Biologist José Roberto Goldim lives with this drama at the Hospital de Clinicas in Porto Alegre, where he heads the bioethics service. “We’re apparently going to give good news to someone without the mutation, and we see the person break down, because they feel that from that moment on they no longer belong to the family and that they’ve lost a characteristic that gives identity to the family. People in families with genetic diseases grew up seeing sick people and thinking that one day they’re going to get sick. The disease is part of the family heritage.” Every Monday afternoon, he said, his team meets up with Patricia and other doctors to establish what and when to tell those who did the genetic tests and their family members, avoiding a negative impact when communicating the diagnoses on the following days.

“Genetic testing changes the notion of privacy, because it goes beyond the individual himself/herself,” says Goldim. While the results of a blood test have only to do with those who had it, genetic test results may extend to the entire family and reveal unknown relatives, hidden marriages and cases of false paternity. “We have to be very careful and very discrete,” he recommends. “We cannot simply do the test, give the result and ask people to call their family.
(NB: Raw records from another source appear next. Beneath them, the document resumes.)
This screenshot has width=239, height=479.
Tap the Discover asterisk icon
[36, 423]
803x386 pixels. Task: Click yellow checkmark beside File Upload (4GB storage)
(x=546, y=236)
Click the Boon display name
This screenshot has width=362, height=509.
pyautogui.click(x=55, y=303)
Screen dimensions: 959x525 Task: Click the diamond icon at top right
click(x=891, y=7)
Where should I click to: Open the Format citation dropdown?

We have to think all the time how we can report the problems of one person to members of their family.”

Scientific articles
Achatz, M.I.W. et al. Highly prevalent TP53 mutation predisposing to many cancers in the Brazilian population: a case for newborn screening? Lancet Oncology. v. 10, n. 9, p. 920-5. set. 2010.
Palmero, E.I. et al. Tumor protein 53 mutations and inherited cancer: beyond Li-Fraumeni syndrome. Current opinion in oncology. v. 22, n. 1, p. 64-9.Jan. 2010.